What is being asked
Each entry below must be repeated word for word.

Saved data entries
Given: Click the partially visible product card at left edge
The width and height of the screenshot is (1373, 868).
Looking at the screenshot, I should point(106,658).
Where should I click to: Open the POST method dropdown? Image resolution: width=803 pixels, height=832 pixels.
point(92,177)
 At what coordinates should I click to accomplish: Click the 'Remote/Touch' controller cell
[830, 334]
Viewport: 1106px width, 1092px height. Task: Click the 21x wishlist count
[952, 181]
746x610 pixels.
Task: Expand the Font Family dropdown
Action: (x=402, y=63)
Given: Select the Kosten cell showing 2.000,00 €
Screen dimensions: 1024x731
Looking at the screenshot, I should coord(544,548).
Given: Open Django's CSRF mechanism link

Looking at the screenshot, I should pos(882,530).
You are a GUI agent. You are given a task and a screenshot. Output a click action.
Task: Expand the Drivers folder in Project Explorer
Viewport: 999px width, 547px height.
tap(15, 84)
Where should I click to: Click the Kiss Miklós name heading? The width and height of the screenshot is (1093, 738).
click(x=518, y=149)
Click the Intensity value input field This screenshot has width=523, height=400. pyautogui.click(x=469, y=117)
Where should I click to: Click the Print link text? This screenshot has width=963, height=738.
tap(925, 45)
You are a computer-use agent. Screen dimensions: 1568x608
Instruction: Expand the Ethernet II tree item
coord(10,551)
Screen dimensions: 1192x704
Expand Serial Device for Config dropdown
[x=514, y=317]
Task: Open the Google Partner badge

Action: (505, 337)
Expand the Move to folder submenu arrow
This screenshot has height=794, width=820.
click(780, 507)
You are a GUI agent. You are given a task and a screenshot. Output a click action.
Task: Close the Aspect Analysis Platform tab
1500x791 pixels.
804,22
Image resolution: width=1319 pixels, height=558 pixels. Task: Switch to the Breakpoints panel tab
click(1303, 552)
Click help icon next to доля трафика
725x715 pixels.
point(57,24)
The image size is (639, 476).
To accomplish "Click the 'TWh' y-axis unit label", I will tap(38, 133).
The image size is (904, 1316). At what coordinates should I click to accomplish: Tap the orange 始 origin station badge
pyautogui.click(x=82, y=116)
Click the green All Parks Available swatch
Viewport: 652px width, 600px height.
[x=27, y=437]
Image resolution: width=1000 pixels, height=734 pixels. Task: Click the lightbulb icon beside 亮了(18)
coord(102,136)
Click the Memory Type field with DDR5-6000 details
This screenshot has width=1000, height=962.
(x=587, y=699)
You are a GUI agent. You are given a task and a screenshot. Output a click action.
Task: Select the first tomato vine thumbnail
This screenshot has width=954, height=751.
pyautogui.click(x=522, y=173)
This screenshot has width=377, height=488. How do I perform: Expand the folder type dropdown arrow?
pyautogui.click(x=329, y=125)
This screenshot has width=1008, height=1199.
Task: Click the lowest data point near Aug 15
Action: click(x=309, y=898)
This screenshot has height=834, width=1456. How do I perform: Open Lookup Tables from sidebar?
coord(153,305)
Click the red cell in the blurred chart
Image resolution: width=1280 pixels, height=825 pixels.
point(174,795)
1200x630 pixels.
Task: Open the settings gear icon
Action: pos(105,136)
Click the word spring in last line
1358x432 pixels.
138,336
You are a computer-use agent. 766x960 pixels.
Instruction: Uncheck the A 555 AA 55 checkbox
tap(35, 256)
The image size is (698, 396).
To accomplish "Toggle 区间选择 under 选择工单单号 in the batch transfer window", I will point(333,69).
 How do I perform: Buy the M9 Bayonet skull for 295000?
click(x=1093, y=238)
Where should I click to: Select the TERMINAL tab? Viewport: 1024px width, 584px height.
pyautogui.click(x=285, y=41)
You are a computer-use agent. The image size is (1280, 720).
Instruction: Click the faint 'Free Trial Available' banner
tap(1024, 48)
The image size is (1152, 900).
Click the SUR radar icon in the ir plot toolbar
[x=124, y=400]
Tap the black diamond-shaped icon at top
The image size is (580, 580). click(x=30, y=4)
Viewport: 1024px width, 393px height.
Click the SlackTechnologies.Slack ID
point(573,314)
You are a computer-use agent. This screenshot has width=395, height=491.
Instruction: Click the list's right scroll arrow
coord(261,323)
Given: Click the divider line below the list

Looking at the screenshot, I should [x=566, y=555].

Output
Given: Click the partially visible product card at left edge
The width and height of the screenshot is (1373, 868).
Looking at the screenshot, I should point(106,658).
Where should I click to: Open the POST method dropdown? Image resolution: width=803 pixels, height=832 pixels.
point(92,177)
 At what coordinates should I click to accomplish: Click the 'Remote/Touch' controller cell
[830, 334]
Viewport: 1106px width, 1092px height. Task: Click the 21x wishlist count
[952, 181]
746x610 pixels.
Task: Expand the Font Family dropdown
Action: (x=402, y=63)
Given: Select the Kosten cell showing 2.000,00 €
Screen dimensions: 1024x731
Looking at the screenshot, I should coord(544,548).
Given: Open Django's CSRF mechanism link

Looking at the screenshot, I should pos(882,530).
You are a GUI agent. You are given a task and a screenshot. Output a click action.
Task: Expand the Drivers folder in Project Explorer
Viewport: 999px width, 547px height.
tap(15, 84)
Where should I click to: Click the Kiss Miklós name heading? The width and height of the screenshot is (1093, 738).
click(x=518, y=149)
Click the Intensity value input field This screenshot has width=523, height=400. pyautogui.click(x=469, y=117)
Where should I click to: Click the Print link text? This screenshot has width=963, height=738.
tap(925, 45)
You are a computer-use agent. Screen dimensions: 1568x608
Instruction: Expand the Ethernet II tree item
coord(10,551)
Screen dimensions: 1192x704
Expand Serial Device for Config dropdown
[x=514, y=317]
Task: Open the Google Partner badge

Action: (505, 337)
Expand the Move to folder submenu arrow
This screenshot has height=794, width=820.
click(780, 507)
You are a GUI agent. You are given a task and a screenshot. Output a click action.
Task: Close the Aspect Analysis Platform tab
1500x791 pixels.
804,22
Image resolution: width=1319 pixels, height=558 pixels. Task: Switch to the Breakpoints panel tab
click(1303, 552)
Click help icon next to доля трафика
725x715 pixels.
point(57,24)
The image size is (639, 476).
To accomplish "Click the 'TWh' y-axis unit label", I will tap(38, 133).
The image size is (904, 1316). At what coordinates should I click to accomplish: Tap the orange 始 origin station badge
pyautogui.click(x=82, y=116)
Click the green All Parks Available swatch
Viewport: 652px width, 600px height.
[x=27, y=437]
Image resolution: width=1000 pixels, height=734 pixels. Task: Click the lightbulb icon beside 亮了(18)
coord(102,136)
Click the Memory Type field with DDR5-6000 details
This screenshot has width=1000, height=962.
(x=587, y=699)
You are a GUI agent. You are given a task and a screenshot. Output a click action.
Task: Select the first tomato vine thumbnail
This screenshot has width=954, height=751.
pyautogui.click(x=522, y=173)
This screenshot has width=377, height=488. How do I perform: Expand the folder type dropdown arrow?
pyautogui.click(x=329, y=125)
This screenshot has width=1008, height=1199.
Task: Click the lowest data point near Aug 15
Action: click(x=309, y=898)
This screenshot has height=834, width=1456. How do I perform: Open Lookup Tables from sidebar?
coord(153,305)
Click the red cell in the blurred chart
Image resolution: width=1280 pixels, height=825 pixels.
point(174,795)
1200x630 pixels.
Task: Open the settings gear icon
Action: pos(105,136)
Click the word spring in last line
1358x432 pixels.
138,336
You are a computer-use agent. 766x960 pixels.
Instruction: Uncheck the A 555 AA 55 checkbox
tap(35, 256)
The image size is (698, 396).
To accomplish "Toggle 区间选择 under 选择工单单号 in the batch transfer window", I will point(333,69).
 How do I perform: Buy the M9 Bayonet skull for 295000?
click(x=1093, y=238)
Where should I click to: Select the TERMINAL tab? Viewport: 1024px width, 584px height.
pyautogui.click(x=285, y=41)
You are a computer-use agent. The image size is (1280, 720).
Instruction: Click the faint 'Free Trial Available' banner
tap(1024, 48)
The image size is (1152, 900).
Click the SUR radar icon in the ir plot toolbar
[x=124, y=400]
Tap the black diamond-shaped icon at top
The image size is (580, 580). click(x=30, y=4)
Viewport: 1024px width, 393px height.
Click the SlackTechnologies.Slack ID
point(573,314)
You are a computer-use agent. This screenshot has width=395, height=491.
Instruction: Click the list's right scroll arrow
coord(261,323)
Given: Click the divider line below the list

Looking at the screenshot, I should [x=566, y=555].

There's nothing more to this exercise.